EXERCISE BRIEF —
Of the lines listed below, return exactly those that run from the line containing "Image resolution: width=1255" through the line containing "has height=536, width=960.", both included.

INPUT MATERIAL —
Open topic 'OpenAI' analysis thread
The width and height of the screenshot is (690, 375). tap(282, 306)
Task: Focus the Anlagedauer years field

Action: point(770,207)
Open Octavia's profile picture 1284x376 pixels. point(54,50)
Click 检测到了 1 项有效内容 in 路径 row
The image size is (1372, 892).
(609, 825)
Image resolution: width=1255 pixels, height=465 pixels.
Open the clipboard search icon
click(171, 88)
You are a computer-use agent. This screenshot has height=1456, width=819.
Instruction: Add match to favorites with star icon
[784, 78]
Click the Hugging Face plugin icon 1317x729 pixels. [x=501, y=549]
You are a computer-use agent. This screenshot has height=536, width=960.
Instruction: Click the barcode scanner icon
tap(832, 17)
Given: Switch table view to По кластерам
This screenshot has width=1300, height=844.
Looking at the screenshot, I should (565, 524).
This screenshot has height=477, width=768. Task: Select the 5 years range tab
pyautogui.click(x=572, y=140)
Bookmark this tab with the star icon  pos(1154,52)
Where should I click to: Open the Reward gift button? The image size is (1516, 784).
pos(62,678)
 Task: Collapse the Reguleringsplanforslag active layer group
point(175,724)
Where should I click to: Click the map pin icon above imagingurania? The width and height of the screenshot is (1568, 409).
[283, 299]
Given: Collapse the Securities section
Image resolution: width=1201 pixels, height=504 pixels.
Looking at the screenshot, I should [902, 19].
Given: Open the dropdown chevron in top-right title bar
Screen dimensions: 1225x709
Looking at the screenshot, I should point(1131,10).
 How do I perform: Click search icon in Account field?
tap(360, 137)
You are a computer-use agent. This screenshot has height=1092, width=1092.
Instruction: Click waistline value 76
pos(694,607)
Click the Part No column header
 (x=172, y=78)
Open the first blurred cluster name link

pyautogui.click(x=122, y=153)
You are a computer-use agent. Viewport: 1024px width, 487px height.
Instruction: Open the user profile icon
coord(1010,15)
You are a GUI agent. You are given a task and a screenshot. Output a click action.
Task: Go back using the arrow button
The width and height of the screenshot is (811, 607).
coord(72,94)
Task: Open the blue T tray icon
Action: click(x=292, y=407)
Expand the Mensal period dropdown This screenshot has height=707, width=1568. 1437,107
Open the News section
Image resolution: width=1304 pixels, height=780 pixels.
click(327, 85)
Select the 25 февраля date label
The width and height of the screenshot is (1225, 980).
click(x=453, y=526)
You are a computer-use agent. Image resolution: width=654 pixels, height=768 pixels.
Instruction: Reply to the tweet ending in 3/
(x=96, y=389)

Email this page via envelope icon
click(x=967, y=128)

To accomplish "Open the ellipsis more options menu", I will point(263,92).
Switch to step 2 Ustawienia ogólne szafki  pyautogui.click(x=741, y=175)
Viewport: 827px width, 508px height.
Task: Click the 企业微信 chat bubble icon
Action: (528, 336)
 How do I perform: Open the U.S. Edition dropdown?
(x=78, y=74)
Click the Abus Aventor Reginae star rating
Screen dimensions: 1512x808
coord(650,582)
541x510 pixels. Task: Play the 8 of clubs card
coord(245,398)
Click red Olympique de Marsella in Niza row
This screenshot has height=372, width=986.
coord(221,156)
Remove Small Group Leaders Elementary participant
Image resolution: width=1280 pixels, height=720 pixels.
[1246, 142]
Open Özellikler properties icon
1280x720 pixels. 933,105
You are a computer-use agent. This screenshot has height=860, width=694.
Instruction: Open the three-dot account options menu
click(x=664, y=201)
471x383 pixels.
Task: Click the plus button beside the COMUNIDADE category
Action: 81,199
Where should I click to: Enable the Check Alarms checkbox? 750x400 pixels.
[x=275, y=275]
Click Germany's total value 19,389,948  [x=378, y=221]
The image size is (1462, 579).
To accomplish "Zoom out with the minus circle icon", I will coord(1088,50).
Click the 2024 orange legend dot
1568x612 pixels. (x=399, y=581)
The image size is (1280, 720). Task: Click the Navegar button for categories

WRITTEN RESPONSE —
Image resolution: width=1255 pixels, height=465 pixels.
Open the clipboard search icon
click(171, 88)
You are a computer-use agent. This screenshot has height=1456, width=819.
Instruction: Add match to favorites with star icon
[784, 78]
Click the Hugging Face plugin icon 1317x729 pixels. [x=501, y=549]
You are a computer-use agent. This screenshot has height=536, width=960.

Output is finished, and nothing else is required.